News and resources on regulation, compliance, legal and governance issues for banks and fintechs.

SEC charges Cantor Fitzgerlad over misleading Spac disclosures

The Securities and Exchange Commission today charged global financial services firm Cantor Fitzgerald, L.P. with causing two special purpose acquisition companies (SPACs) that it controlled to make misleading statements to investors ahead of their initial public offerings (IPOs).

  0 Be the first to comment

External

This content is provided by an external author without editing by Finextra. It expresses the views and opinions of the author.

Cantor Fitzgerald has agreed to pay a $6.75 million civil penalty to settle the SEC’s charges.

A SPAC is an entity with no underlying business operations that is formed to raise money through an IPO so it can then identify and acquire an operating business.
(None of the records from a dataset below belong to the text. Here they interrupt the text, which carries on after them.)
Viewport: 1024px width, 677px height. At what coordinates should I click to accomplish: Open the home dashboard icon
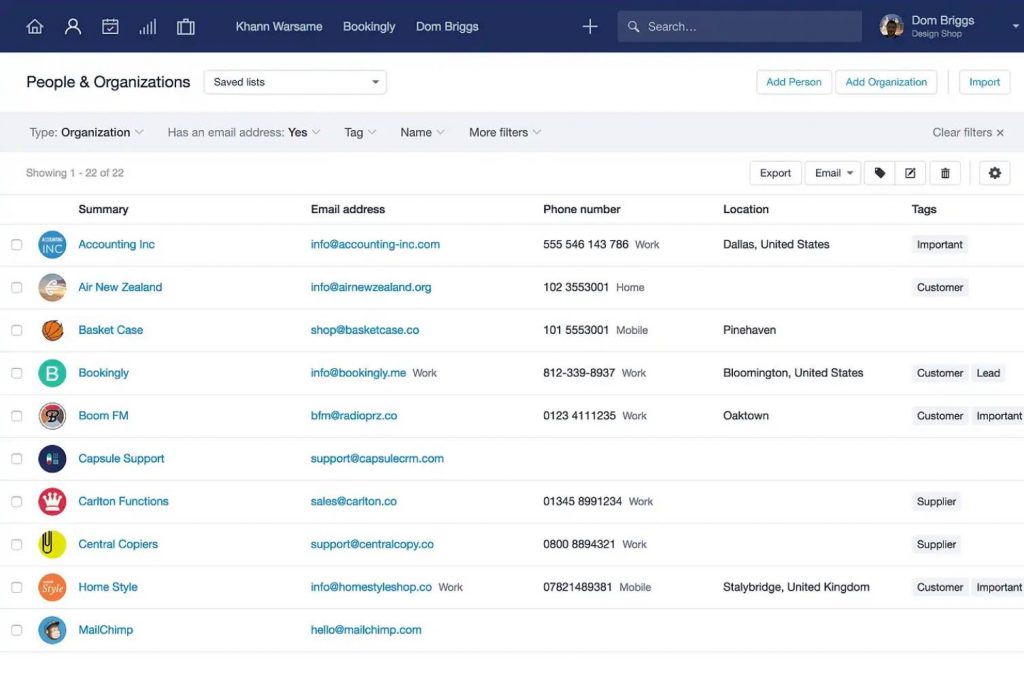(35, 26)
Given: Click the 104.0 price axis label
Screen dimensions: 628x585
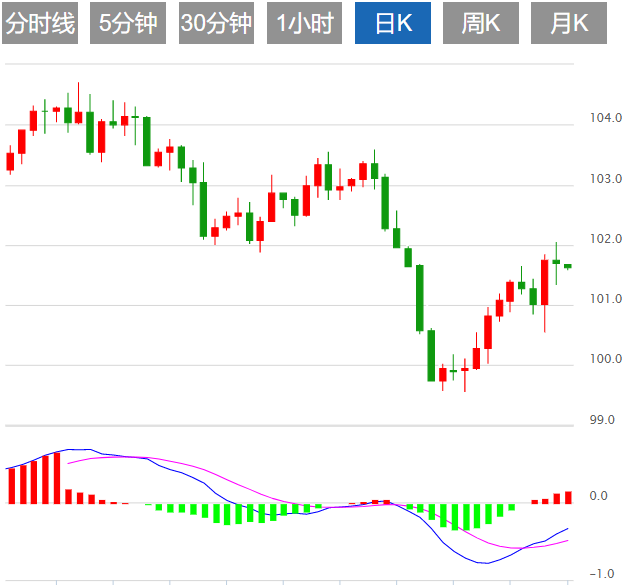Looking at the screenshot, I should click(606, 119).
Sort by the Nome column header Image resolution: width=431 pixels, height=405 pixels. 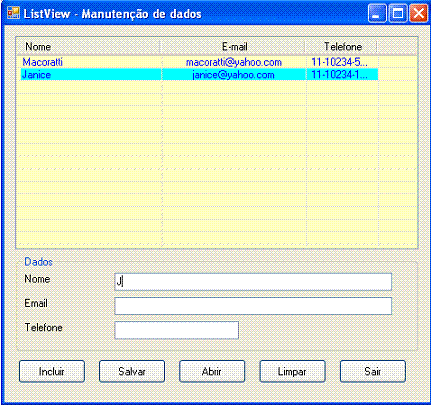[x=88, y=47]
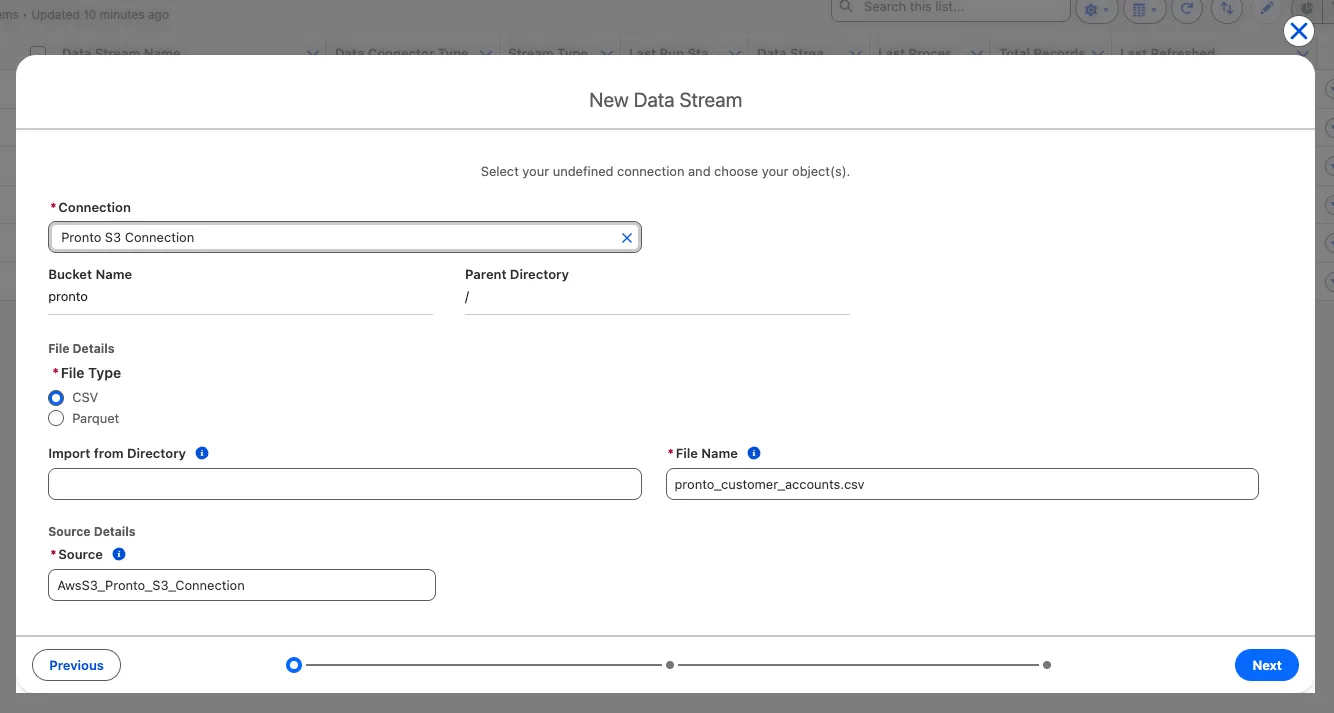Select the CSV file type
The image size is (1334, 713).
coord(56,398)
According to the SEC’s Order, in 2020 and 2021, a team of Cantor Fitzgerald executives managed and controlled two SPACs - CF Finance Acquisition Corp. II and CF Acquisition Corp. V - which raised $750 million from investors through IPOs ahead of the SPACs’ eventual mergers with View, Inc. and Satellogic Inc., respectively. The SEC’s order finds that Cantor Fitzgerald caused the SPACs in their SEC filings to deny having had contact or substantive discussions with potential business combination targets prior to their IPOs. However, the Order finds that at the time of each SPAC’s IPO, Cantor Fitzgerald personnel, acting on behalf of the SPACs, had already commenced negotiations with a small group of potential target companies for the SPACs, including with View and Satellogic, the companies with which the SPACs eventually merged.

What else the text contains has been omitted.